## GIVEN PROBLEM
Format the items from the line with "Click the vertical" up to and including the line with "Like the tweet" as a two-column CSV with the headers instruction and location. Give one row per item, with its text under instruction and its answer under location, each in a single quoted field with line breaks replaced by spaces.
START
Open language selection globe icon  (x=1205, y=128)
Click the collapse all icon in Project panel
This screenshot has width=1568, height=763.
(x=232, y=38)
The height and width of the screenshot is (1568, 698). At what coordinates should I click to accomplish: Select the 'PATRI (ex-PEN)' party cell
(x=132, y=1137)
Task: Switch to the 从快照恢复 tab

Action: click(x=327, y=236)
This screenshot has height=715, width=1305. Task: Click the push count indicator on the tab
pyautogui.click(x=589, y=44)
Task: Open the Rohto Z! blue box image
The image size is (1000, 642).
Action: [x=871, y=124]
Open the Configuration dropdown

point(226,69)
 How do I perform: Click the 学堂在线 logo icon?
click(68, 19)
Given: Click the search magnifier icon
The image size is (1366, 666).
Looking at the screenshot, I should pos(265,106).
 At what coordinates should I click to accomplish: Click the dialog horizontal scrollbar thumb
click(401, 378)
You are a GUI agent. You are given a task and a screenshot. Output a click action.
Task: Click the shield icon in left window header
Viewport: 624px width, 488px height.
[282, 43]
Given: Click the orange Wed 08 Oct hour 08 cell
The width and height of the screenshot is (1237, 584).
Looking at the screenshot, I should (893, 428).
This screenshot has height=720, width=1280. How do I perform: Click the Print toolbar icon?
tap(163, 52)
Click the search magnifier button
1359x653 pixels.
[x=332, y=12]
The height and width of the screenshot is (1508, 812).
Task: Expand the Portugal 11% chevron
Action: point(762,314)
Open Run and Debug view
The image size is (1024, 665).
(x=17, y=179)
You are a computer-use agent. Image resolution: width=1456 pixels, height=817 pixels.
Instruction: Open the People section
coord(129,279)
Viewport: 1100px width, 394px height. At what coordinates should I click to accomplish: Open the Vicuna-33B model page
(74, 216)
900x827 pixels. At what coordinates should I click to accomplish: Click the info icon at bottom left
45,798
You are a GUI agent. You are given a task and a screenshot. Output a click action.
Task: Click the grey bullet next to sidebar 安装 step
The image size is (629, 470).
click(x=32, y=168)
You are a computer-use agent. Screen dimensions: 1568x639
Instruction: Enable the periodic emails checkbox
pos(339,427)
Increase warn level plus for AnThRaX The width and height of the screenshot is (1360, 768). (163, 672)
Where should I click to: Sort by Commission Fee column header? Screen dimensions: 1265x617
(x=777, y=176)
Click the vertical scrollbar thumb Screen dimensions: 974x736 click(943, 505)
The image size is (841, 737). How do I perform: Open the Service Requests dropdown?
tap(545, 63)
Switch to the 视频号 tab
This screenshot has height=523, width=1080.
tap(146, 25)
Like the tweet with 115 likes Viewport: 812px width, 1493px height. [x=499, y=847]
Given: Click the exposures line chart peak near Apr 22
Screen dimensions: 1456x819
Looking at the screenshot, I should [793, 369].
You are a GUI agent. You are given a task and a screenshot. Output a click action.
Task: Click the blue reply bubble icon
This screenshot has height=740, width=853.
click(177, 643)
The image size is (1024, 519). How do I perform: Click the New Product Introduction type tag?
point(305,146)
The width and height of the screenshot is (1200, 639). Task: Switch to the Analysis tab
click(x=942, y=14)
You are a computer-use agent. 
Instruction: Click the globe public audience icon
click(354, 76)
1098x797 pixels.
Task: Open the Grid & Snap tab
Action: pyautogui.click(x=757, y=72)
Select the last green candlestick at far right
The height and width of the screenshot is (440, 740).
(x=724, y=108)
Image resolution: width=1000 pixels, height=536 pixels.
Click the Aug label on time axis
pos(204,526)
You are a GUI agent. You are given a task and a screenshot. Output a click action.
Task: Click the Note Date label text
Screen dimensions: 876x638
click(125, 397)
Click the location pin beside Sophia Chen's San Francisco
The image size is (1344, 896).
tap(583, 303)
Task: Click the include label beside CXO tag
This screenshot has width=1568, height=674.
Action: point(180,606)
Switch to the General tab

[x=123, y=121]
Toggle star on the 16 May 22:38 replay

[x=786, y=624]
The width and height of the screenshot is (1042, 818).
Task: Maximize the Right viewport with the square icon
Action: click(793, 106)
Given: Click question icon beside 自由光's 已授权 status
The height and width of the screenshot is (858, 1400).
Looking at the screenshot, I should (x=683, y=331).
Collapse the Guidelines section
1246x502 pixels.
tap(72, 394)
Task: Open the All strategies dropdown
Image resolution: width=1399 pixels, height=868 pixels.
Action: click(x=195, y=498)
END
## SOLUTION TO THIS EXERCISE
instruction,location
"Click the vertical scrollbar thumb Screen dimensions: 974x736","click(943, 505)"
"The image size is (841, 737). How do I perform: Open the Service Requests dropdown?","tap(545, 63)"
"Switch to the 视频号 tab This screenshot has height=523, width=1080.","tap(146, 25)"
"Like the tweet with 115 likes Viewport: 812px width, 1493px height.","[x=499, y=847]"